AuthorEditorial Team
Published
March 17, 2026/02:10 AM
Section
City
Why Carlsbad’s McClellan-Palomar Airport appears on the FAA national hot spots list for runway-surface safety
Source: Wikimedia Commons / Author: Pink Floyd Fan 101

McClellan-Palomar is listed for specific ground-movement risk areas, not as a ranking of overall airport safety

McClellan-Palomar Airport in Carlsbad, operated by San Diego County, appears on a federal aviation “hot spots” list that flags specific locations on an airport’s movement area where the risk of surface conflict is elevated. The designation is tied to defined points—typically intersections of runways and taxiways—where pilots and vehicle drivers are expected to apply heightened vigilance.

In federal charting, a “hot spot” is defined as a location on an airport movement area with a history of, or potential for, collision risk or runway incursions.
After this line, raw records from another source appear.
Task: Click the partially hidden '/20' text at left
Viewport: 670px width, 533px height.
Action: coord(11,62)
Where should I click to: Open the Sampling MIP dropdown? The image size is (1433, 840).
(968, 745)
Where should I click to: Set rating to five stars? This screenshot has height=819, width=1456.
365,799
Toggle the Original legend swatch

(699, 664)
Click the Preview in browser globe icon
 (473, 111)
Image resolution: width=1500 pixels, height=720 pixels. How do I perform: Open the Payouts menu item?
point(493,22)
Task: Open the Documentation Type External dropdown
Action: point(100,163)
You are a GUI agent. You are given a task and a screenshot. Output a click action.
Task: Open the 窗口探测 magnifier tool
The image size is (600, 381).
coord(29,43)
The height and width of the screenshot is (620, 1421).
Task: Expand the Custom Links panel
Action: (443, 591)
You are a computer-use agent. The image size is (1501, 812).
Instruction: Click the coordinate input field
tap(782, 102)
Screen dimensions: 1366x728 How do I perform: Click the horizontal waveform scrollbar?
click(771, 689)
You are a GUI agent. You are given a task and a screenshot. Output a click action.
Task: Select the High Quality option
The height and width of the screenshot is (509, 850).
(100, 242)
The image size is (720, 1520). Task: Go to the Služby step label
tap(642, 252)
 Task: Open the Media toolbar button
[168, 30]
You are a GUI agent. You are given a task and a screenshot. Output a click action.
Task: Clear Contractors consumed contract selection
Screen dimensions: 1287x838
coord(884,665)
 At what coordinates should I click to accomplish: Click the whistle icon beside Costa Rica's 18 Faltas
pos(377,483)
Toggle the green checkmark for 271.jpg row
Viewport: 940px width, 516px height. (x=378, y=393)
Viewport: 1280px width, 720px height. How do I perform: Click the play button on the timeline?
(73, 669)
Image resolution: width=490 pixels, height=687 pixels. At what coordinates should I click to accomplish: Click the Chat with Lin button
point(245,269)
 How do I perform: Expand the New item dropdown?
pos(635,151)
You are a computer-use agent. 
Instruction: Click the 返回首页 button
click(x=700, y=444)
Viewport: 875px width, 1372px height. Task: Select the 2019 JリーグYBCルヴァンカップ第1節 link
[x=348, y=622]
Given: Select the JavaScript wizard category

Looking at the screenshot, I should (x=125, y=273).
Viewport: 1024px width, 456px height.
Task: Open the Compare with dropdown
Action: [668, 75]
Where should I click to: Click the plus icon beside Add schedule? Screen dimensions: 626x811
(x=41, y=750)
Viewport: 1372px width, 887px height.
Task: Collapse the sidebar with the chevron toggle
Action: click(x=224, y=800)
These areas are depicted on official airport diagrams with numbered identifiers (such as HS 1 or HS 2) and are accompanied by short descriptions intended to support preflight briefings and real-time situational awareness during taxi, takeoff, and landing operations.

Two hot spots are identified at McClellan-Palomar, each describing a different operational hazard

McClellan-Palomar’s listing includes two hot spots, each tied to a particular risk type:

  • HS 1: Large jets may obscure the control tower’s visibility of smaller aircraft.

  • HS 2: A caution area associated with exiting Runway 24 at Taxiway A4.

While the hot spot descriptions are brief, their practical meaning is straightforward: the risks arise from geometry, sight lines, and the sequencing of aircraft on the ground. At airports where business jets and smaller general aviation aircraft share a runway and taxiway system, tower line-of-sight limitations can become a hazard if an aircraft is difficult to see from the tower cab at particular positions. Likewise, runway exit points can become conflict-prone when aircraft clear the runway, cross taxiways, or transition into ramp areas in ways that can be misinterpreted or missed during busy periods.

How hot spots function inside the national runway-safety framework

Hot spot identification is part of a broader runway-safety approach that uses data and local operational knowledge to reduce the likelihood of runway incursions and surface incidents. Hot spots are not punitive labels and do not, by themselves, indicate that an airport is unsafe to use. Instead, they are intended as targeted risk communications—one layer of safety information alongside air traffic control instructions, airfield signage and markings, lighting systems, and published procedures.

Hot spot charting is designed to prompt extra attention during surface operations at known or plausible conflict points.

What changes for pilots, operators, and the public

For flight crews, the immediate impact is procedural: incorporate the hot spot notes into pre-taxi briefings, verify clearances carefully, and anticipate the specific risk described (such as limited visibility of small aircraft near larger jets). For airport operators, persistent hot spots can inform training, signage, marking enhancements, and local coordination efforts aimed at reducing confusion at the identified locations.

For residents, the listing does not automatically correspond to flight volume, noise levels, or expansion plans. It is primarily a safety-communication tool focused on ground movement where aircraft and authorized vehicles share controlled areas.